I have ds2 who was prem & as a result has mild CP, ASD & some other stuff.

I also have ds1 who was a big fat healthy full term baby, always very advanced, well behaved, v bright academically BUT over the yrs there have beena few things that he has struggled with...

He is extremely clumsy, always has been. At pre school they asked me to get his sight & ears checked as they wondered if he may have vision/balance probs. All was fine so we just decided he is clumsy.
Despite having great concentration he cannot sit still, eating his dinner, watching TV, he is just so wriggly.
At primary they put him in gymn trail as he was always the last to get dressed & organise himself.
His hand writting was awful & soooo slow, despite having alot he wants to put down on paper.
He is the messiest eater & is always dirty.
He has very floppy joints DS2's physio commented on his hypermobility.
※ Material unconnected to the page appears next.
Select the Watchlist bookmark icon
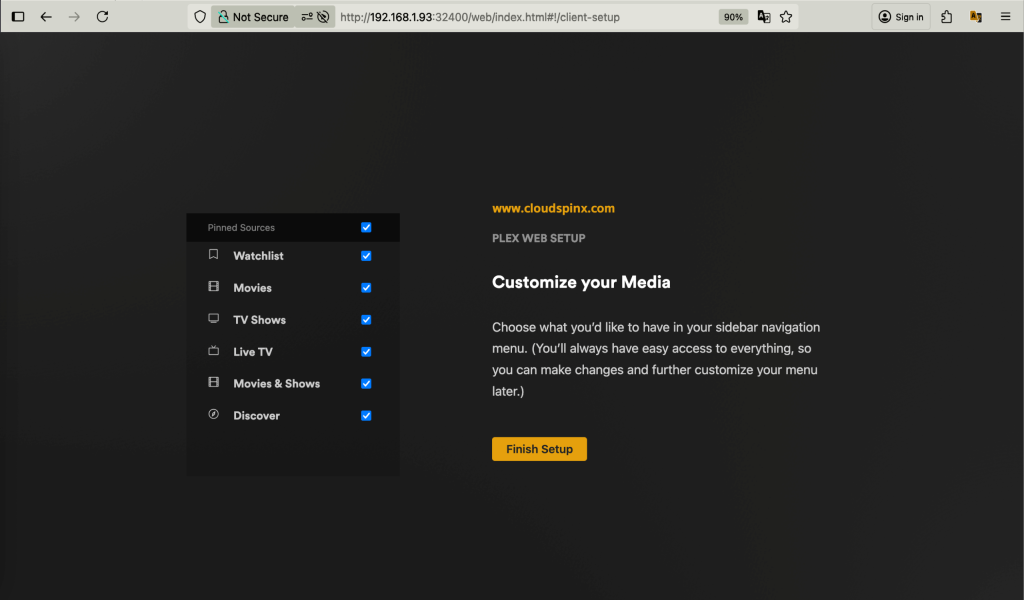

Anyway now he has moved on to a different school (yr 5 & 3 tier system here)
The teacher has called him in to ask about his fidgeting.
He was very upset tonight because he had to bring home written work that he didn't get finished in class. Teh work is fantastic but it has just taken him nearly 2 hrs to write 2 paragraphs.

So what do you all think?
Is he just a clumsy fidget? Or is there somnething more to it?
Do I just spend too much time in the SN world that I am over analysing him?
Even if there is something else realistically what help will he get?

Bloody hell, he's my "normal" one, what should I do?

Marne Wed 30-Sep-09 08:29:31

hI, I can't say if there is anything wrong with your son as i am not a doctor but some of the traits are similar to my dd1, she has Aspergers but i have always suspected she may have dyspraxia. She takes a long time to do written work, the quality of her work is good but she takes so long to produce it, she also struggles with getting dressed and fidgets a lot.

I would speak to your HV or GP. Talk to the school and see what they think.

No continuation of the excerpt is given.